The US Court of Appeals for the District of Columbia Circuit released their ruling today upholding the FCC’s current Net Neutrality rules.

The ruling stated:

But nothing about affording indiscriminate access to internet content suggests that the broadband provider agrees with the content an end user happens to access. Because a broadband provider does not—and is not understood by users to—“speak” when providing neutral access to internet content as common carriage, the First Amendment poses no bar to the open internet rules.

FCC Chairman Tom Wheeler and the FCC praised the ruling:

Cisco Slams Ruling:

“Cisco is disappointed in the DC Circuit’s decision to uphold the FCC’s open Internet rules.

We believe in an open Internet and that balanced rules to protect consumers and prevent anti-competitive behavior are necessary and appropriate. But uncertain regulation under Title II, as provided for by the FCC and upheld by this court, diminishes the enthusiasm for new investments in broadband networks and limits new innovation and business models.

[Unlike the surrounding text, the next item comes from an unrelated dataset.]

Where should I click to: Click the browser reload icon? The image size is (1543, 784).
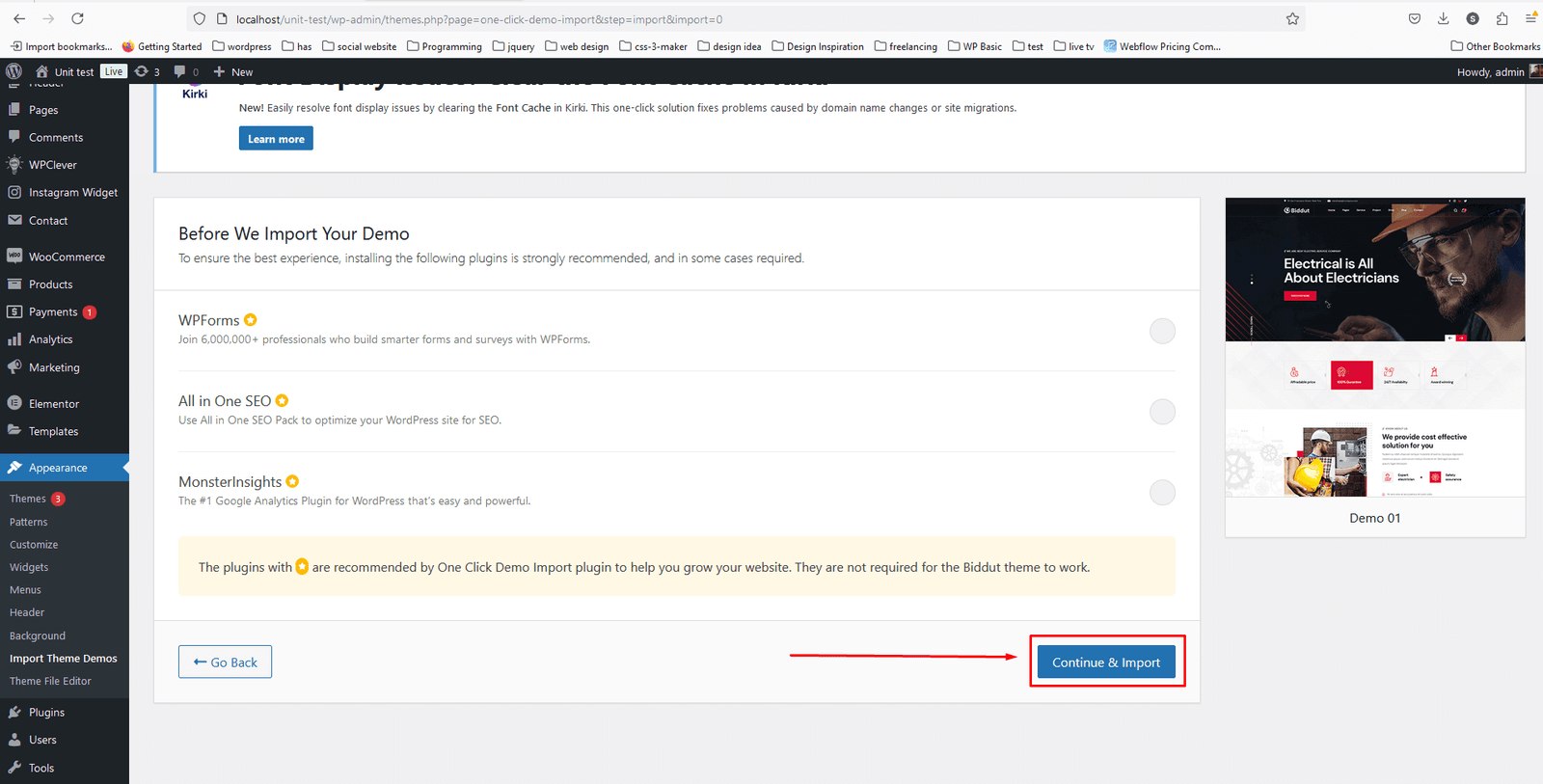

This is particularly true at a time when the Internet continues to evolve and innovative new services are coming to market every day, including Internet of Things technologies, telemedicine, distance learning, emergency services, and mobile 5G.

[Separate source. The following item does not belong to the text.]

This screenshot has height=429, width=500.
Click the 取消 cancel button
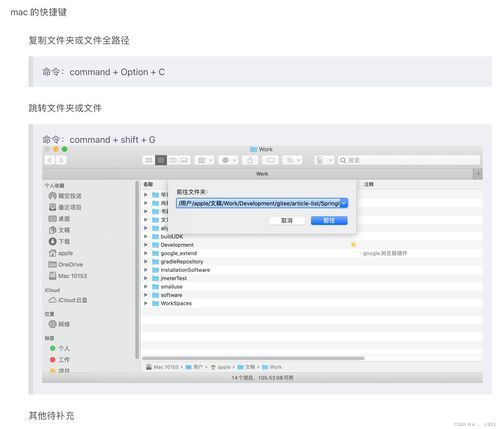coord(287,220)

One bright spot. The FCC rules do recognize that the open internet rules are not appropriate for enterprise networks and specialized services. This will enable new services to obtain the quality of service needed to foster innovation in these areas, and we anticipate that entrepreneurs will explore both of these options going forward.

The discussion over these issues is not going away because the Internet ecosystem continues to evolve at an unprecedented pace. Policymakers need to remain focused on ensuring that these rules support the development of new technologies and business models.”

Part of a dissent published in the ruling concluded:

The ultimate irony of the Commission’s unreasoned patchwork is that, refusing to inquire into competitive conditions, it shunts broadband service onto the legal track suited to natural monopolies. Because that track provides little economic space for new firms seeking market entry or relatively small firms seeking expansion through innovations in business models or in technology, the Commission’s decision has a decent chance of bringing about the conditions under which some (but by no means all) of its actions could be grounded—the prevalence of incurable monopoly.

I would vacate the Order.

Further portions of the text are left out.